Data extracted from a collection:
========

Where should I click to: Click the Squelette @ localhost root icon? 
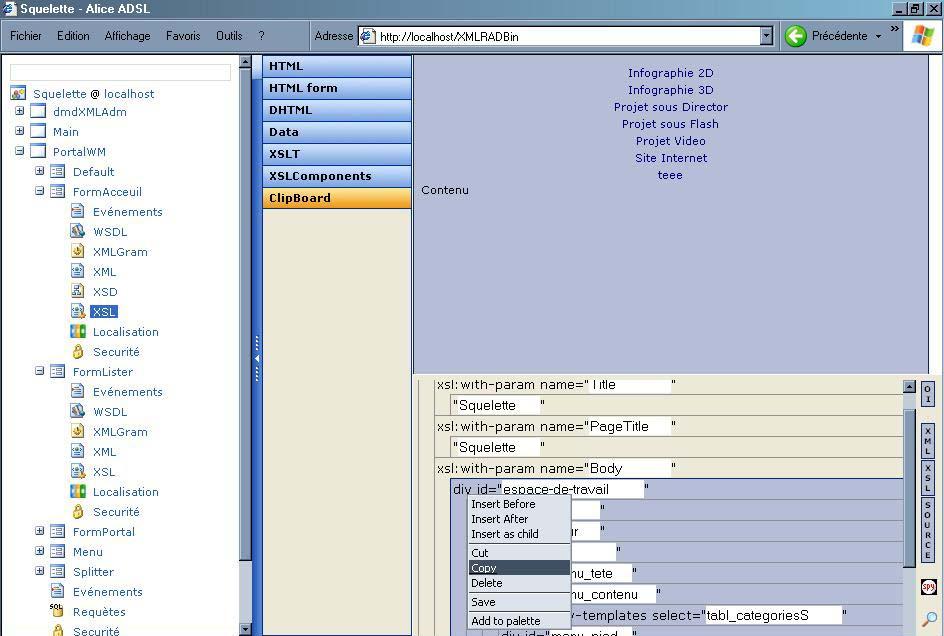coord(18,94)
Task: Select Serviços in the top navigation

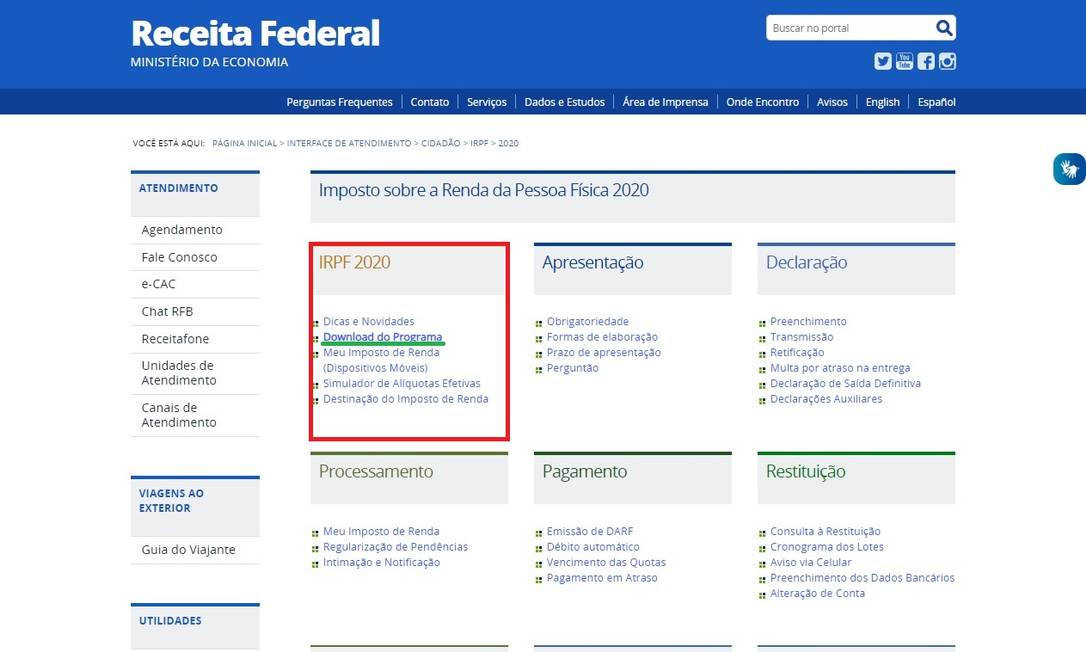Action: tap(486, 102)
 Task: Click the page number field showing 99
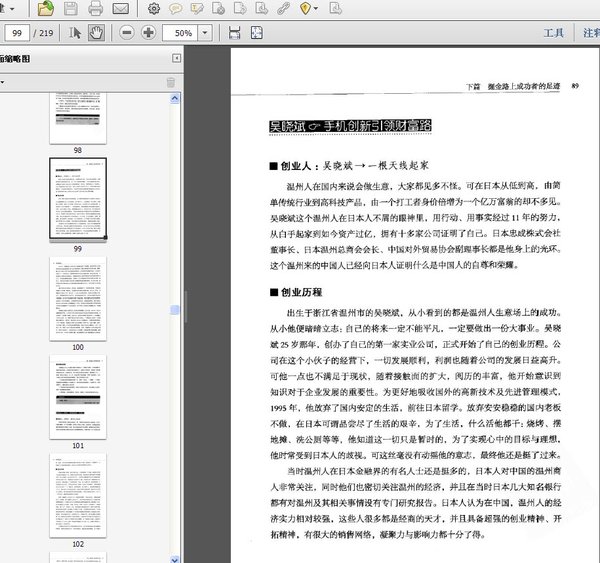coord(17,33)
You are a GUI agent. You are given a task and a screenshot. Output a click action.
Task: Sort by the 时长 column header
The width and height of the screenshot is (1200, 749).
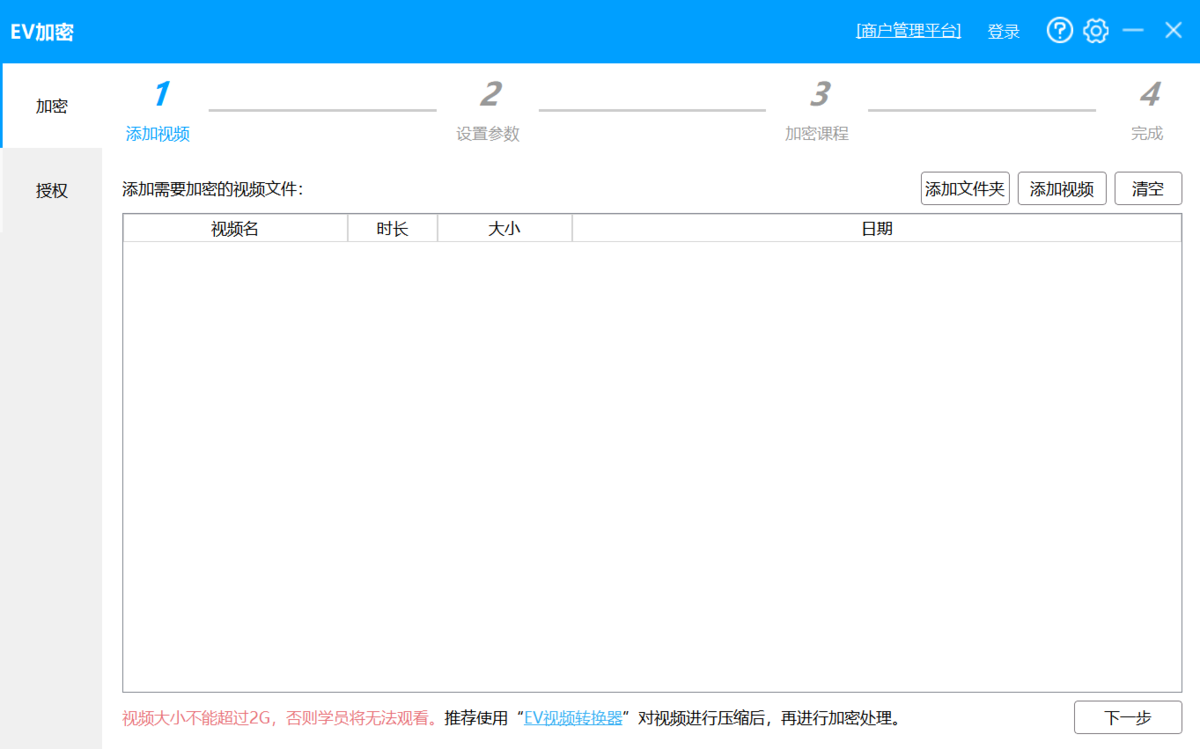pos(392,228)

========

» **Task**: Please print the data above in its entirety, exactly, but without any picture.

» **Exercise result**:
Where should I click to: Click the Squelette @ localhost root icon? 
coord(18,94)
Task: Select Serviços in the top navigation

Action: tap(486, 102)
 Task: Click the page number field showing 99
coord(17,33)
You are a GUI agent. You are given a task and a screenshot. Output a click action.
Task: Sort by the 时长 column header
The width and height of the screenshot is (1200, 749).
pos(392,228)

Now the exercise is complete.